Task directions: All of the records below should be output exactly.

_ _ _ _ _

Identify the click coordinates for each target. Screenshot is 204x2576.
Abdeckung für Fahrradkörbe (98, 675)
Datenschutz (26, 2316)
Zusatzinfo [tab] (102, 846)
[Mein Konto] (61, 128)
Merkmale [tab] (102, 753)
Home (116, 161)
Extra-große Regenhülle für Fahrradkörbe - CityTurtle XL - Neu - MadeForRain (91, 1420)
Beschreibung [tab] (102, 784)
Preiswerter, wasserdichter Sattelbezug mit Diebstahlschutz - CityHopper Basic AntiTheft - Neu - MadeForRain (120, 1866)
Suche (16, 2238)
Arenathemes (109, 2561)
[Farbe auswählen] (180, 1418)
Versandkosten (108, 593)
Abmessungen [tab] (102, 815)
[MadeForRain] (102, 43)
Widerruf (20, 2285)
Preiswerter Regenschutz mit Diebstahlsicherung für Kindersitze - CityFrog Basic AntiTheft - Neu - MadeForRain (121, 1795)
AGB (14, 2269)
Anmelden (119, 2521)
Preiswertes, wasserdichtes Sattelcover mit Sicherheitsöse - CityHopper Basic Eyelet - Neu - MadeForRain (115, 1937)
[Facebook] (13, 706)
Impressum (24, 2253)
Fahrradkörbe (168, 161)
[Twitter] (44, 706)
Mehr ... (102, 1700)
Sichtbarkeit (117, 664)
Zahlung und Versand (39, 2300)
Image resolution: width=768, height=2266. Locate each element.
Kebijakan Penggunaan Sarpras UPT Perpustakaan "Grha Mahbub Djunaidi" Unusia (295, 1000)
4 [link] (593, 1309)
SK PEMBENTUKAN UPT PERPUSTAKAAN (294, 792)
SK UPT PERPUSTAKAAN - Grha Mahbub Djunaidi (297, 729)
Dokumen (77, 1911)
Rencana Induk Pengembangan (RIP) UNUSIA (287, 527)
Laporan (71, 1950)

_ _ _ _ _

Expected answer:
Identify the click coordinates for each target. Screenshot is 204x2576.
Abdeckung für Fahrradkörbe (98, 675)
Datenschutz (26, 2316)
Zusatzinfo [tab] (102, 846)
[Mein Konto] (61, 128)
Merkmale [tab] (102, 753)
Home (116, 161)
Extra-große Regenhülle für Fahrradkörbe - CityTurtle XL - Neu - MadeForRain (91, 1420)
Beschreibung [tab] (102, 784)
Preiswerter, wasserdichter Sattelbezug mit Diebstahlschutz - CityHopper Basic AntiTheft - Neu - MadeForRain (120, 1866)
Suche (16, 2238)
Arenathemes (109, 2561)
[Farbe auswählen] (180, 1418)
Versandkosten (108, 593)
Abmessungen [tab] (102, 815)
[MadeForRain] (102, 43)
Widerruf (20, 2285)
Preiswerter Regenschutz mit Diebstahlsicherung für Kindersitze - CityFrog Basic AntiTheft - Neu - MadeForRain (121, 1795)
AGB (14, 2269)
Anmelden (119, 2521)
Preiswertes, wasserdichtes Sattelcover mit Sicherheitsöse - CityHopper Basic Eyelet - Neu - MadeForRain (115, 1937)
[Facebook] (13, 706)
Impressum (24, 2253)
Fahrradkörbe (168, 161)
[Twitter] (44, 706)
Mehr ... (102, 1700)
Sichtbarkeit (117, 664)
Zahlung und Versand (39, 2300)
Image resolution: width=768, height=2266. Locate each element.
Kebijakan Penggunaan Sarpras UPT Perpustakaan "Grha Mahbub Djunaidi" Unusia (295, 1000)
4 [link] (593, 1309)
SK PEMBENTUKAN UPT PERPUSTAKAAN (294, 792)
SK UPT PERPUSTAKAAN - Grha Mahbub Djunaidi (297, 729)
Dokumen (77, 1911)
Rencana Induk Pengembangan (RIP) UNUSIA (287, 527)
Laporan (71, 1950)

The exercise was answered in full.